“Giocare per la mia città? Non ha prezzo”
È tornato a casa. Alessandro Rufo, il fenomeno dai piedi brasiliani e il piglio tricolore, non c’ha pensato troppo su. “Vado all’Isola. Torno a Fiumicino”. Due anni fa coni suoi gol strappò la Coppa Lazio agli Oranje. Se la portò a casa da solo mettendosela in bacheca. Oggi è arrivato il tempo di farsi perdonare: “Ci proverò, voglio ripagare la fiducia della società e farmi perdonare dai tifosi” le sue prime parole. Mister Sannino l’ha voluto a tutti i costi. “Un calciatore completo, di esperienza e qualità. Sprecato per la B. Lui è uno da A” ha sentenziato. Se lo coccola come fosse un figlio. Dopo Arribas, Luiz e Marchetti è il quarto rinforzo di quest’Isola. Gli obiettivi non cambiano. La salvezza e poi si vedrà. Ma con questi quattro il PalaFersini comincia già a sognare.

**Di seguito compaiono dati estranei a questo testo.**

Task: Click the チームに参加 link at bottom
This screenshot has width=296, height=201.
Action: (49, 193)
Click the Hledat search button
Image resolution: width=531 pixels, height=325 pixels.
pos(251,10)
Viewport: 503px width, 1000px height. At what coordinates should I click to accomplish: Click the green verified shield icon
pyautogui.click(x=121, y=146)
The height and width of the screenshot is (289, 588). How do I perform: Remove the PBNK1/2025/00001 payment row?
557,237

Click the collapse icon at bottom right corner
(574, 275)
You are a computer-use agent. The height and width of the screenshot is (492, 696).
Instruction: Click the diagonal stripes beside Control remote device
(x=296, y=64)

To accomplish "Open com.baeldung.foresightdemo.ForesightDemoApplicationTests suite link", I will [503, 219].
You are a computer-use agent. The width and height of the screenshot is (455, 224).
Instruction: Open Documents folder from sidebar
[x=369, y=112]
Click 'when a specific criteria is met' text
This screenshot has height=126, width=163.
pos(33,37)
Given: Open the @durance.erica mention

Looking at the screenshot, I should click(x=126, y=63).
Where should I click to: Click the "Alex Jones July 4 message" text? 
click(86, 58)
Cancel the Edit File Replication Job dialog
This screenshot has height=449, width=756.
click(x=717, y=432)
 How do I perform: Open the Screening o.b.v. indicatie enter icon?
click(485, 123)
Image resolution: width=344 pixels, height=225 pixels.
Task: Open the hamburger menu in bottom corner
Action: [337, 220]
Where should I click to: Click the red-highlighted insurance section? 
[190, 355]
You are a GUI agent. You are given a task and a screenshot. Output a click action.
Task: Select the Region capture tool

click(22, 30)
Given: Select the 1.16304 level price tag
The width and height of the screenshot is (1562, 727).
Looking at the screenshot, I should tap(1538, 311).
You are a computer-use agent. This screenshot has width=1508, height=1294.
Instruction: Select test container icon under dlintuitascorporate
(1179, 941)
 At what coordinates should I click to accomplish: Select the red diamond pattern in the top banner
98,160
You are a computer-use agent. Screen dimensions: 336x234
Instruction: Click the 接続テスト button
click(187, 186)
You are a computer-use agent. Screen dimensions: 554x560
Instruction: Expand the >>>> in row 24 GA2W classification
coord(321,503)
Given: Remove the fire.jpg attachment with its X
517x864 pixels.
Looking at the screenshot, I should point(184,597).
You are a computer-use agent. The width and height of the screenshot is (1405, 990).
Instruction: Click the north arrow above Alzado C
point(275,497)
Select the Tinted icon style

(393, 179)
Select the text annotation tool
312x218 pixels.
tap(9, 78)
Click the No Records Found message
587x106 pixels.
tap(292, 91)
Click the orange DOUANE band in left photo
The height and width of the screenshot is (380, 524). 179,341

ALESSANDRO RUFO Ha rifiutato offerte su offerte. Voleva l’Isola a tutti i costi. L’accordo è arrivato subito. Senza troppi giri di parole. “Giocare per la mia città? Non ha prezzo. Non c’ho pensato un attimo. Sono nato a Fiumicino e difendere l’onore sportivo del paese dove sono nato per me è sempre motivo di orgoglio. La Futsal Isola è una società seria, ambiziosa. Non potevo rifiutare. Era il mio sogno tornare”. Non c’ha pensato due volte. Ha colto l’occasione al volo. Ora dovrà farsi perdonare. Due anni fa purgò gli Oranje nelle semifinali di Coppa Lazio. Oggi è tornato per vincere: “Quando indosso una maglia do sempre il massimo. Ma sapere di giocare per la squadra della mia città mi dà qualcosa in più. Voglio vincere con l’Isola ed entrare nel cuore dei tifosi”. Per farlo servirà il gruppo. Rufo ha già tracciato la strada: “Noi giocatori dovremo creare un bell’ambiente, sereno, tranquillo. Fare gruppo. Senza non andremmo da nessuna parte”. Ma se dovesse puntare su un giocatore, allora lì non ci sarebbero dubbi, Luiz: “Lo conosco molto bene. È un giocatore da serie A. L’anno scorso per vari problemi non ha reso al cento per cento. Sono sicuro che quest’anno farà la differenza”.
MISTER SANNINO L’ha voluto lui. In cima alla lista che ha presentato alla società c’erano Rufo e Marchetti. Obiettivi centrati. “Rufo è un giocatore da serie A. Negli ultimi anni ha giocato in categorie a lui non consone. Gli ho voluto dare un’opportunità. Ci siamo sentiti, è rimasto stregato dal progetto e ha immediatamente detto di sì. L’ho visto motivato. Ha lo spirito giusto. E poi giocare per la città dove sei nato ha sempre un sapore diverso”. Sul campo non molla mai. Un leader vero. Sannino l’ha voluto anche per questo. “Volevo gente con gli attributi e Rufo è uno di quelli. Ha l’esperienza giusta per prendere per mano i tanti ragazzi dell’under 21 che si affacceranno quest’anno in pianta stabile squadra. È un vincente, il curriculum parla per lui”.